I have already documented in gross detail the plight of the teacher suffering from the common cold. In my continuing confessions, I turn to another phenomenon recently realised: You can make them do anything!
It’s remarkable. Last week I was highlighting to a class of elementary students the difference between the sound of ‘th’ as in ‘that’ and ‘th’ as in ‘think’. I proceeded to write many words connected to the theme on the board. I then led a group chorus of these words, which I conducted whimsically by gliding the tip of my whiteboard marker in foul swoops across the board, alighting dramatically on my word of choice. There was something so ridiculous about the whole endevour and my temptation to make them utter whole sentences that I lol-ed facing the board and behind their chants.

Another time, I was saying adieu to my class of French engineers. I had decided that their last class would be ‘fun’ so I had bought a box of delightful Irish truffles in that insufferably successful tourist shop O’Carrolls. Throughout my three week stint with the French engineers, I had been encouraging them to contribute to my home-made “Vocabulary Box”. I had made same on the advice of a highly-experienced teacher. I had “adapted my material” and “connected with the student body” by pasting a large picture of Brian O’Driscoll on the cover of the box.
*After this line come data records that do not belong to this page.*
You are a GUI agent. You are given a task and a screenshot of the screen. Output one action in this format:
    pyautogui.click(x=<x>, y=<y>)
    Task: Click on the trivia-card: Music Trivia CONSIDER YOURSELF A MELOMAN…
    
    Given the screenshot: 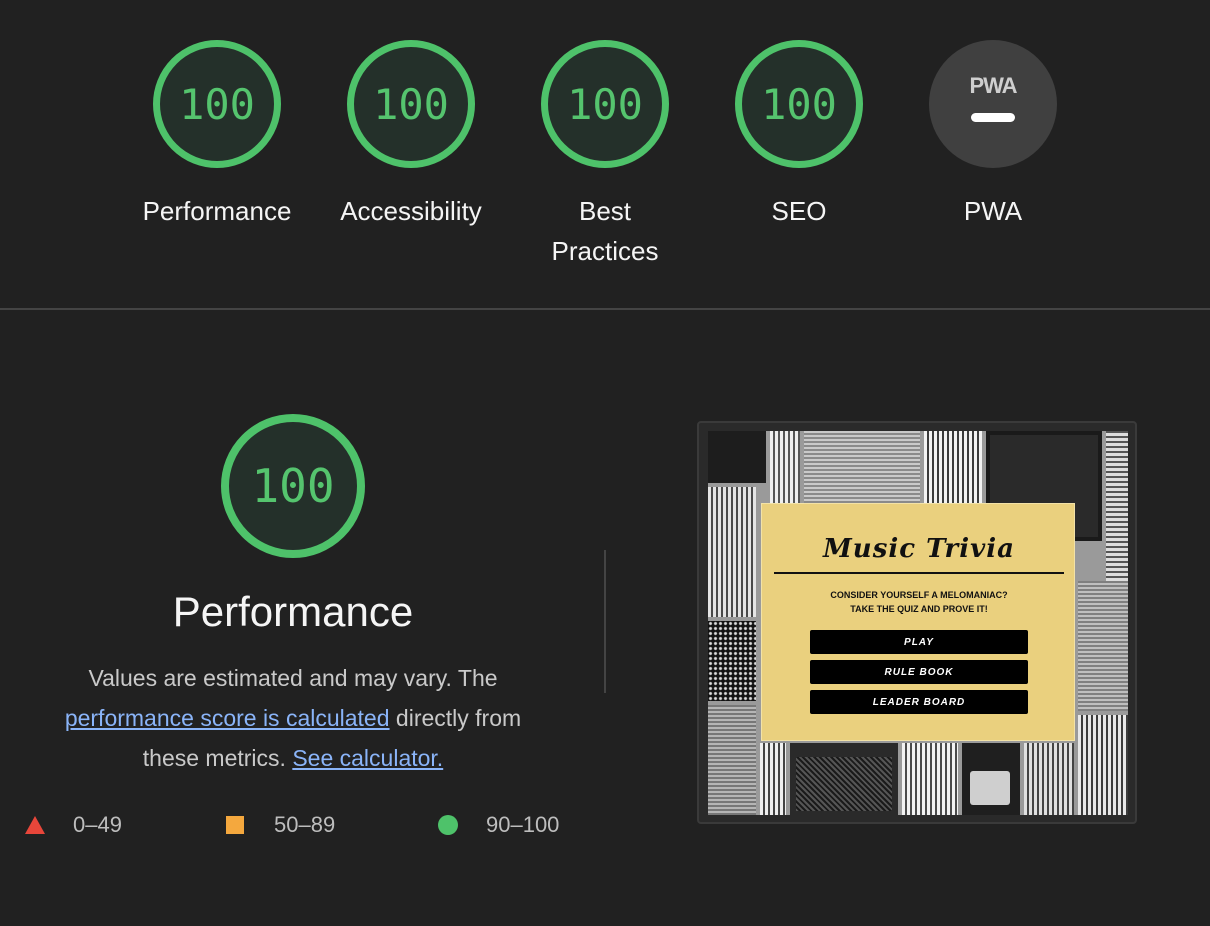 What is the action you would take?
    pyautogui.click(x=918, y=622)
Culturally relevant vocabulary box

This was to act as a gentle reminder to Céderic, Frederic, Laurent and Stéphane (not their real names), that though France may have beaten Ireland at the rugby the previous weekend, the vocabulary box was a zone not to be conquered by Les Blues.

They had accepted this with the bemused equanimity to which I had become pleasantly accustomed. However, as the time came for me to wrap up my classes, I realised that the vocabulary cards resident inside the box had not come to any kind of finalé. Therefore, I packed in my bag a three-cd set of Irish music and announced that we were having a vocabulary quiz with on-the-spot prizes. I explained that I would pick at random a word from the vocabulary box, which they would then – working in teams of three- have to put into as many sentences as possible. The time limit would be set by the pumping beat of Lord of The Dance, which would stop suddenly in the manner of Musical Chairs. As I watched them scribbling frantically sentences containing the word ‘shamrock’ over a mix of Irish melodies, I had to once again turn away to hide my mirth. The first spot prize – a lolipop with a picture of a shamrock on it – was flung to Bernard, for his sentence “The shamrock bring me good chance”. A chancer I certainly am.

Prize lolipop

Confessions of a Teacher: Part 1

As a teacher, there is no opportune time to blow your nose. I know this because I thought I had cracked it last Friday. My middle-aged French engineers were engaged: the weekly test, you see. You could have heard a pin drop so a sniffle was out of the question. Nothing but the soft scratch of their pencils: a concerto with passages of relative conviction and uncertainty. The tickle of moisture that was descending my nasal passages caused me to twitch. With reverence for the exam conditions in place, I fumbled gingerly in my bag for a tempo tissue. I dabbed gently.

Somewhere dancing in the air about me, I sensed the chemical energy of eyes boring into me from the side. I was caught. Francois, first finished and ready to doodle flashed me a sympathetic grin. Or at least, that’s what I thought it was at the time. With the benefit of mature reflection, I realise he was bemused. He had been watching my entire escapade and he had thwarted the very possibility of success by mere observation. I would have been furious had he not been my second favourite student. I was now in the precarious position of having to dispose of my snotty tissue in a classroom without a paper basket and in the knowledge that Francois was enjoying full comprehension of the wordless language of awkward etiquette. Up my sleeve? Total no-goer. Too risky. Could fall out at any time; particularly when writing on the board. Nothing for it, but to drop it back in the bag, slowly does it, just stretching my left arm, downward. Drop. Done. Gone. Can’t help myself. Take a quick look over at Francois who averts his gaze, quickly. Test over, little bit of bustle as scripts are handed up and responses compared. I sniff long and hard into the background murmurs and exhale, deeply. Bliss.